───── PASSAGE TO READ ─────

SELECT trx_id, trx_mysql_thread_id, trx_state, Unix_timestamp() - ( To_seconds(trx_started) - To_seconds('1970-01-01 00:00:00') ) AS trx_age_seconds, trx_weight, trx_query, trx_tables_in_use, trx_tables_locked, trx_lock_structs, trx_rows_locked, trx_rows_modified, trx_isolation_level, trx_unique_checks, trx_is_read_only FROM information_schema.innodb_trx ORDER BY trx_started ASC;

Understanding thread states

Transactions that contribute to higher CPU utilization during execution can have threads in various states, as described in the following sections. Use this information to better understand the query lifecycle and various thread states.

Checking permissions/Opening tables

This state usually means the open table operation is consuming a long time. Usually, you can increase the table cache size to improve the issue. However, tables opening slowly can also be indicative of other issues, such as having too many tables under the same database.

Sending data

While this state can mean that the thread is sending data through the network, it can also indicate that the query is reading data from the disk or memory. This state can be caused by a sequential table scan. You should check the values of the innodb_buffer_pool_reads and innodb_buffer_pool_read_requests to determine whether a large number of pages are being served from the disk into the memory. For more information, see Troubleshoot low memory issues in Azure Database for MySQL - Flexible Server.

Updating

This state usually means that the thread is performing a write operation. Check the IO-related metric in the Performance Monitor to get a better understanding on what the current sessions are doing.

───── DATASET EXTRACT ─────

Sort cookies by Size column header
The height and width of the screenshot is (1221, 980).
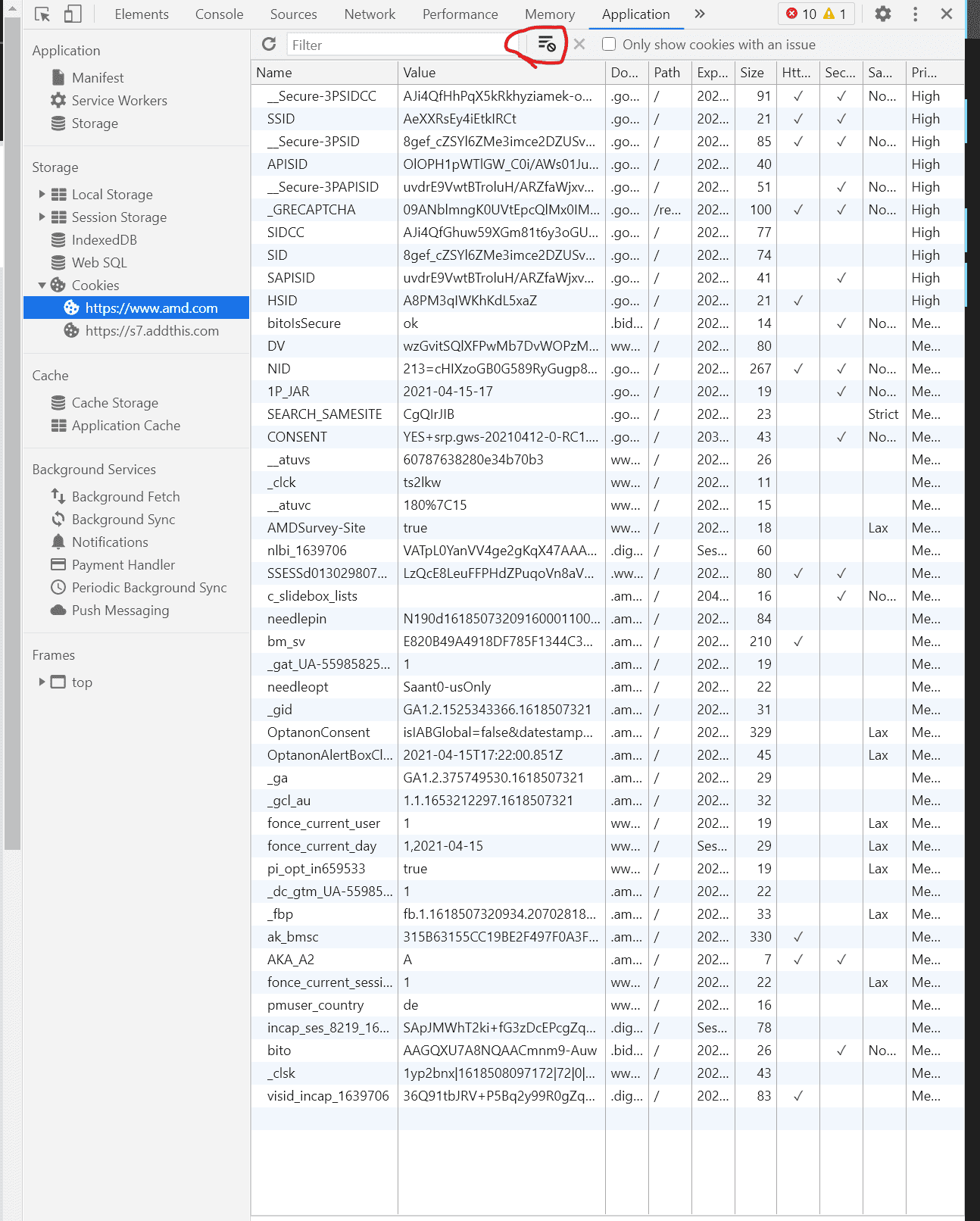(752, 73)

─────

▸ **PROBLEMS TO SOLVE**
1. Do these statements agree with the passage on thread states? Answer yes or no for each and quote the words that decide it. (a) The "Sending data" state can indicate that the query is reading data from disk or memory. (b) The "Updating" state usually means the thread is performing a read operation. (c) Increasing the table cache size can help when opening tables takes a long time.
2. According to the passage on thread states, what can cause the "Sending data" state?
3. Transcribe the passage on thread states from "This state usually means the" up to and including "the same database.".

▸ **SOLUTIONS TO THE TASKS**
1.
(a) Yes: "it can also indicate that the query is reading data from the disk or memory."
(b) No: "This state usually means that the thread is performing a write operation."
(c) Yes: "Usually, you can increase the table cache size to improve the issue."

2. A sequential table scan.

3.
This state usually means the open table operation is consuming a long time. Usually, you can increase the table cache size to improve the issue. However, tables opening slowly can also be indicative of other issues, such as having too many tables under the same database.